WHAT IS EXPECTED ▸ Using the data below, work out how many lines contain "will", and report only that number.

── EXCERPTED DATA ──

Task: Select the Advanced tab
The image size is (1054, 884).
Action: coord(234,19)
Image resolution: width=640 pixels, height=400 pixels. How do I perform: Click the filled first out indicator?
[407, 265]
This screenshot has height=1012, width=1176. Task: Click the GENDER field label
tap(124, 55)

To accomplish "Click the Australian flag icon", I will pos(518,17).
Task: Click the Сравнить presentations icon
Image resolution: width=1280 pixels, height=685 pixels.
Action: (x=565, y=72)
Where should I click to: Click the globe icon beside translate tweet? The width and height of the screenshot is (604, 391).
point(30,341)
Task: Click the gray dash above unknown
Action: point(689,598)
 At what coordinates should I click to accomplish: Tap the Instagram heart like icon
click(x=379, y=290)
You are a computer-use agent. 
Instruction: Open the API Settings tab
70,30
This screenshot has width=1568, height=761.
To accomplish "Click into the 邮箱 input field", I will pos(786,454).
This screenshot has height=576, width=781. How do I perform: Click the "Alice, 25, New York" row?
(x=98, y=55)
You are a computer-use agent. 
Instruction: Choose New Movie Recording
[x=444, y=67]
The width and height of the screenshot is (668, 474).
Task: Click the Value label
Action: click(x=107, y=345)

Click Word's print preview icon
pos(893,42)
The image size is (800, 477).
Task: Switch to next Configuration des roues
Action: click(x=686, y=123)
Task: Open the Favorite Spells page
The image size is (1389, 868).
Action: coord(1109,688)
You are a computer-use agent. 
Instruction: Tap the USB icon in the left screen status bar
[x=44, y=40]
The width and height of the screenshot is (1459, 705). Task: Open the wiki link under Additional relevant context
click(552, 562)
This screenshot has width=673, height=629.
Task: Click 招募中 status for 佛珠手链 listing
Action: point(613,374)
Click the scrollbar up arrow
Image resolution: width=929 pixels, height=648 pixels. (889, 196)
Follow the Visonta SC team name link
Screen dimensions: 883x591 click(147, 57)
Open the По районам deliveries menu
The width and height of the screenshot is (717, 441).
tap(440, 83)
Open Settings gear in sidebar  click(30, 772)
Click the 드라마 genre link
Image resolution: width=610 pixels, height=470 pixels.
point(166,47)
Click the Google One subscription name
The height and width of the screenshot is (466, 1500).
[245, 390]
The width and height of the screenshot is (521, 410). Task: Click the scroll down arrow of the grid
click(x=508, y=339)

───

RESPONSE TO THE TASK ▸ 2